RECORDED DATA: Begin

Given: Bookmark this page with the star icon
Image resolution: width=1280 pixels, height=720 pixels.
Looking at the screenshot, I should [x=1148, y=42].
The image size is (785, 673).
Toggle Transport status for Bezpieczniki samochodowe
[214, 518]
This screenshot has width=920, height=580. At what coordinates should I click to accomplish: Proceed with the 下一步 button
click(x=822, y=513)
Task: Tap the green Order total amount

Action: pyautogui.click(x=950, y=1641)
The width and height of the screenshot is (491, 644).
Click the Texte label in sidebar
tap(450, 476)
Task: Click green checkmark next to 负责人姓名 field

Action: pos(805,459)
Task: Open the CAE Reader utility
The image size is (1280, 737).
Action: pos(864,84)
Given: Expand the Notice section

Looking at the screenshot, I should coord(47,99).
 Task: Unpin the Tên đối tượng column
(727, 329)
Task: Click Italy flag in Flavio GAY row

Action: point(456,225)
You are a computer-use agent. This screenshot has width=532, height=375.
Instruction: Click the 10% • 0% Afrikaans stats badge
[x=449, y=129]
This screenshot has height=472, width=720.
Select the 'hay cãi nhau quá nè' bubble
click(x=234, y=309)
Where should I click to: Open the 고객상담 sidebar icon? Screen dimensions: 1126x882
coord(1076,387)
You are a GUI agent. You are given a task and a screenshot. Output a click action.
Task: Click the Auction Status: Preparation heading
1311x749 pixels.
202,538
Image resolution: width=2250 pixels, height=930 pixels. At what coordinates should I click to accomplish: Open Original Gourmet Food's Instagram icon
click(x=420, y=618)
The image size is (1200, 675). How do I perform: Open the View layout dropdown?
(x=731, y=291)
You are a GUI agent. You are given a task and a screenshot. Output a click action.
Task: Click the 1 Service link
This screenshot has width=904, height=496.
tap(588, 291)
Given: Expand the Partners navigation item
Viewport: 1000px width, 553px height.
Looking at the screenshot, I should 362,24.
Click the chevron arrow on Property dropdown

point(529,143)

RECORDED DATA: End

▸ **TASK REQUIREMENTS**: Please transcribe all of the records, keeping every line exactly as it is.

▸ **PROBLEM SOLUTION**:
Given: Bookmark this page with the star icon
Image resolution: width=1280 pixels, height=720 pixels.
Looking at the screenshot, I should [x=1148, y=42].
The image size is (785, 673).
Toggle Transport status for Bezpieczniki samochodowe
[214, 518]
This screenshot has width=920, height=580. At what coordinates should I click to accomplish: Proceed with the 下一步 button
click(x=822, y=513)
Task: Tap the green Order total amount

Action: pyautogui.click(x=950, y=1641)
The width and height of the screenshot is (491, 644).
Click the Texte label in sidebar
tap(450, 476)
Task: Click green checkmark next to 负责人姓名 field

Action: pos(805,459)
Task: Open the CAE Reader utility
The image size is (1280, 737).
Action: pos(864,84)
Given: Expand the Notice section

Looking at the screenshot, I should coord(47,99).
 Task: Unpin the Tên đối tượng column
(727, 329)
Task: Click Italy flag in Flavio GAY row

Action: point(456,225)
You are a computer-use agent. This screenshot has width=532, height=375.
Instruction: Click the 10% • 0% Afrikaans stats badge
[x=449, y=129]
This screenshot has height=472, width=720.
Select the 'hay cãi nhau quá nè' bubble
click(x=234, y=309)
Where should I click to: Open the 고객상담 sidebar icon? Screen dimensions: 1126x882
coord(1076,387)
You are a GUI agent. You are given a task and a screenshot. Output a click action.
Task: Click the Auction Status: Preparation heading
1311x749 pixels.
202,538
Image resolution: width=2250 pixels, height=930 pixels. At what coordinates should I click to accomplish: Open Original Gourmet Food's Instagram icon
click(x=420, y=618)
The image size is (1200, 675). How do I perform: Open the View layout dropdown?
(x=731, y=291)
You are a GUI agent. You are given a task and a screenshot. Output a click action.
Task: Click the 1 Service link
This screenshot has width=904, height=496.
tap(588, 291)
Given: Expand the Partners navigation item
Viewport: 1000px width, 553px height.
Looking at the screenshot, I should 362,24.
Click the chevron arrow on Property dropdown

point(529,143)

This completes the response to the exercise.